**Assigned task**
In the records below, find the line that contains "IT Techniker Netzwerk (48, 857)" and the line that contains "Rohr Notdienst (32, 1418)", then retype exactly those two lines and every line between them.

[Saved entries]
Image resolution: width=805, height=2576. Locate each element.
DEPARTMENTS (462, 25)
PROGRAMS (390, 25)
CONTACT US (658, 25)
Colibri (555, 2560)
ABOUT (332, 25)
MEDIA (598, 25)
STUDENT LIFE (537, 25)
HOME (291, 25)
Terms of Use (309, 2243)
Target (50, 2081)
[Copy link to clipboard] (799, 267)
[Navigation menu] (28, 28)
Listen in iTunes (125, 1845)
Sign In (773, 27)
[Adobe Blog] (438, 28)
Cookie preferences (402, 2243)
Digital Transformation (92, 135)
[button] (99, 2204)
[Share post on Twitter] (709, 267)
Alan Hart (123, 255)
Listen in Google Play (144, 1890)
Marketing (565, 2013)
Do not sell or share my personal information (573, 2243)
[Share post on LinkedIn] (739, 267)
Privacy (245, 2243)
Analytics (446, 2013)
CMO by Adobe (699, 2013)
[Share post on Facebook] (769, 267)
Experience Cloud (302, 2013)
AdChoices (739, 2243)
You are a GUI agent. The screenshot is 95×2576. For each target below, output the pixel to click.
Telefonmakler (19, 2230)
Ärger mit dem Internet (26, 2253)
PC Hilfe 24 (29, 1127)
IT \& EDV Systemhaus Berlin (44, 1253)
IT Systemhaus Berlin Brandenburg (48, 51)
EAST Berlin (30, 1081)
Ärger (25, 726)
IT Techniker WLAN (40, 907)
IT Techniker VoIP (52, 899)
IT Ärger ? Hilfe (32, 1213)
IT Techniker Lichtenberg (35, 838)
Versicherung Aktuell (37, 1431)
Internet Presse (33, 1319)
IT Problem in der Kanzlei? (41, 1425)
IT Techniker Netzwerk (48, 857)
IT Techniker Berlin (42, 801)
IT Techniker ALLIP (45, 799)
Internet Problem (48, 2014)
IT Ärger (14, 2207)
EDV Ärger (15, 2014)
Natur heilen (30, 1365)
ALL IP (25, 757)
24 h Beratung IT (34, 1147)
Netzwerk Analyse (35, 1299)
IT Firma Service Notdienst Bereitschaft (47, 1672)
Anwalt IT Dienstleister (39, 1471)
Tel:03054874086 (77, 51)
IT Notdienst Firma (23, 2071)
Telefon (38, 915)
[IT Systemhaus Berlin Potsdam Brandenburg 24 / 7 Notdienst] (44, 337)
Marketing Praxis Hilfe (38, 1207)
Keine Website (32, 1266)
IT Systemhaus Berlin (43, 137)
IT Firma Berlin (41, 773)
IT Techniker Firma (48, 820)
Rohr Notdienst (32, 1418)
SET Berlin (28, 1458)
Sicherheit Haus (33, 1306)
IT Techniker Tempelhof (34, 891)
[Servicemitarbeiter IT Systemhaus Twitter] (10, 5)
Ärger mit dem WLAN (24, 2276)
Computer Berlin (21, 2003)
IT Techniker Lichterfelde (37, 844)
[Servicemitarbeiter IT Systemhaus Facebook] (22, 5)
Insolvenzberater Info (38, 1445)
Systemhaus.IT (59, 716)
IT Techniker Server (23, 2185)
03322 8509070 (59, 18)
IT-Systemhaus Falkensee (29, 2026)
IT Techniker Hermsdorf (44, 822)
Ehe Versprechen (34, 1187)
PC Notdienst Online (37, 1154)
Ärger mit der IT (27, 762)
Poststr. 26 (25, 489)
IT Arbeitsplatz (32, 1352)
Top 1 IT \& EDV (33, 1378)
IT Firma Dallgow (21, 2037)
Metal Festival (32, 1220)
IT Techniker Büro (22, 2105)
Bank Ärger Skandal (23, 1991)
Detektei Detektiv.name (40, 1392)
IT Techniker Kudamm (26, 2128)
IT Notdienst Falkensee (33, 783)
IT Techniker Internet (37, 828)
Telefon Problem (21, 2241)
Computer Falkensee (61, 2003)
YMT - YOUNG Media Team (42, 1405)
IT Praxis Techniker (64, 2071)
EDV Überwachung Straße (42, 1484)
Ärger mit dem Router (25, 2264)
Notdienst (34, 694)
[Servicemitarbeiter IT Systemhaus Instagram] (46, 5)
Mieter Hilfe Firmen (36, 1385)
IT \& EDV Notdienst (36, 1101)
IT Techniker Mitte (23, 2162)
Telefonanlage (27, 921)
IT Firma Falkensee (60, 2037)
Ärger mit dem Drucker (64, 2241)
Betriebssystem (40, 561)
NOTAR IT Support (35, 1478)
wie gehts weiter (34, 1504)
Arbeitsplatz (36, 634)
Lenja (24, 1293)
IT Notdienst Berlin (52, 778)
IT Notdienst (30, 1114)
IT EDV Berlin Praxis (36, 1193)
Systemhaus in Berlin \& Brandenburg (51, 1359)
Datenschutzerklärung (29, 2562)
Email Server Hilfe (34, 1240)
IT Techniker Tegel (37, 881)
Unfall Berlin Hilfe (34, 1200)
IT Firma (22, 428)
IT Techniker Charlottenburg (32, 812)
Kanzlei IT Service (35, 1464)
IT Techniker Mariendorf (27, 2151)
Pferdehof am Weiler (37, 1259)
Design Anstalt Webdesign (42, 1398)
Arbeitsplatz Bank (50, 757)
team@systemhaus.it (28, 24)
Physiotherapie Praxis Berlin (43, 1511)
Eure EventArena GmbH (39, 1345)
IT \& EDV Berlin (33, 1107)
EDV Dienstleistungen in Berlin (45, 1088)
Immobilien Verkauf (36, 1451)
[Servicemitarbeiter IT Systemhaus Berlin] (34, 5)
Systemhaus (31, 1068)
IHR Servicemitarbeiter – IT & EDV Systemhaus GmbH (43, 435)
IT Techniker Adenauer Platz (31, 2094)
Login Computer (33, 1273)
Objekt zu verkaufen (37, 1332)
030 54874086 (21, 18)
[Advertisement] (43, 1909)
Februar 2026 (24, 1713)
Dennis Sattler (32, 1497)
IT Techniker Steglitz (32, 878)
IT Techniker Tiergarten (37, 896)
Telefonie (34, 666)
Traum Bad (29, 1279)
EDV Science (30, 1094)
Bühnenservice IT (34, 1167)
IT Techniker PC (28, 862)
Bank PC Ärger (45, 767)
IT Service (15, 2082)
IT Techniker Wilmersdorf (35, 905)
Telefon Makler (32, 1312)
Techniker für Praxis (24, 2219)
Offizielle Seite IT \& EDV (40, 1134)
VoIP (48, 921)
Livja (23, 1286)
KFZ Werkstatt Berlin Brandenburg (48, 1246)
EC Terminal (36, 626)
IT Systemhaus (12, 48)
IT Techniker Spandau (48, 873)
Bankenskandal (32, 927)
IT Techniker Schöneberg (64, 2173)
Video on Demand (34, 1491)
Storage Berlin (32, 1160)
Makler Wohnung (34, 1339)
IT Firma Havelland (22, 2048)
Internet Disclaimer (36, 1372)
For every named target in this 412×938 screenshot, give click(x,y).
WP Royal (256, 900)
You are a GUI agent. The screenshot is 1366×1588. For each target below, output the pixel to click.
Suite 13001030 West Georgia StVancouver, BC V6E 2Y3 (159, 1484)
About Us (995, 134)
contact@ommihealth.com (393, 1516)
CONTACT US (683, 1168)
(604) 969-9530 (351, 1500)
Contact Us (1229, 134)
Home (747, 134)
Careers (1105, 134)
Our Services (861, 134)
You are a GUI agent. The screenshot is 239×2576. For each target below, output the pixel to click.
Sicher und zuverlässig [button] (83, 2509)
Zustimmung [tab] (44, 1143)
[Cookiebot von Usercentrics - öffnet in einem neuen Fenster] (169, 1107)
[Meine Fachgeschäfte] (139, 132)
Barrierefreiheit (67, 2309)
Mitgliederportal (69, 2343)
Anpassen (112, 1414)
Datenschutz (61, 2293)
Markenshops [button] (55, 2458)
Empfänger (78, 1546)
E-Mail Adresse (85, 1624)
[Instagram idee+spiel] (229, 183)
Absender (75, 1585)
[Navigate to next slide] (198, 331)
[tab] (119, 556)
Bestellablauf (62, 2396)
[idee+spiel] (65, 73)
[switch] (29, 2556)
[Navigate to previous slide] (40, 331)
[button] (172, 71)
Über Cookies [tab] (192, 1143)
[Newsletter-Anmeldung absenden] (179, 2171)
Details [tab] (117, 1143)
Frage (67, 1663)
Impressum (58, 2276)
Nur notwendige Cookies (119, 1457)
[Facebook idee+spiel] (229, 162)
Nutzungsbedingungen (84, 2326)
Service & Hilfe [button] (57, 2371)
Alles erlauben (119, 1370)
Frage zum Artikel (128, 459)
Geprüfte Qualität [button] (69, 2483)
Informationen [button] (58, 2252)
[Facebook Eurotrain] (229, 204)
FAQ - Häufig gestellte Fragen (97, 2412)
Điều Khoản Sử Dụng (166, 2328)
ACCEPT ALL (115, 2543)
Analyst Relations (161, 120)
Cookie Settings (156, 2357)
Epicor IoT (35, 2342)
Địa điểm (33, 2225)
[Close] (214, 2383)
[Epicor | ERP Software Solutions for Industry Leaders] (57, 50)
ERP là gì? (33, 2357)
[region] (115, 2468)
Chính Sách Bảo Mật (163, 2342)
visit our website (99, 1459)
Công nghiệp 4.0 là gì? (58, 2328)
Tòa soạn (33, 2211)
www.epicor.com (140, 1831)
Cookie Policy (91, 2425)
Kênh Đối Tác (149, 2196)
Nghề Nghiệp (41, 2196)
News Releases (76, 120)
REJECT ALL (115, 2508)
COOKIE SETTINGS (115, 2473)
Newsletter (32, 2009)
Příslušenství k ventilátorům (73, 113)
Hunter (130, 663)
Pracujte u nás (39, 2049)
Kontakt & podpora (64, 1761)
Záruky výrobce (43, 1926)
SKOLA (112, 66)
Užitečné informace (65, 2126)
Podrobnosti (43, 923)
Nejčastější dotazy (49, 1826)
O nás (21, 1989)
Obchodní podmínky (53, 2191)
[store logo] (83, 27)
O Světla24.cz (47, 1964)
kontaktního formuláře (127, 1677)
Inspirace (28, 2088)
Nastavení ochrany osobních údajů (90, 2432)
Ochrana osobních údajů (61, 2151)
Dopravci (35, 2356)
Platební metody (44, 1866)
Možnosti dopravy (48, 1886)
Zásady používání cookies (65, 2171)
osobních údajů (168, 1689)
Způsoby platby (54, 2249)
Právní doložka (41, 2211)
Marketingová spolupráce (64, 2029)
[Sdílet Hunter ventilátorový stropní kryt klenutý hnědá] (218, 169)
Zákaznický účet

**Exercise answer**
IT Techniker Netzwerk (48, 857)
IT Techniker Berlin (42, 801)
IT Techniker ALLIP (45, 799)
Internet Problem (48, 2014)
IT Ärger (14, 2207)
EDV Ärger (15, 2014)
Natur heilen (30, 1365)
ALL IP (25, 757)
24 h Beratung IT (34, 1147)
Netzwerk Analyse (35, 1299)
IT Firma Service Notdienst Bereitschaft (47, 1672)
Anwalt IT Dienstleister (39, 1471)
Tel:03054874086 (77, 51)
IT Notdienst Firma (23, 2071)
Telefon (38, 915)
[IT Systemhaus Berlin Potsdam Brandenburg 24 / 7 Notdienst] (44, 337)
Marketing Praxis Hilfe (38, 1207)
Keine Website (32, 1266)
IT Systemhaus Berlin (43, 137)
IT Firma Berlin (41, 773)
IT Techniker Firma (48, 820)
Rohr Notdienst (32, 1418)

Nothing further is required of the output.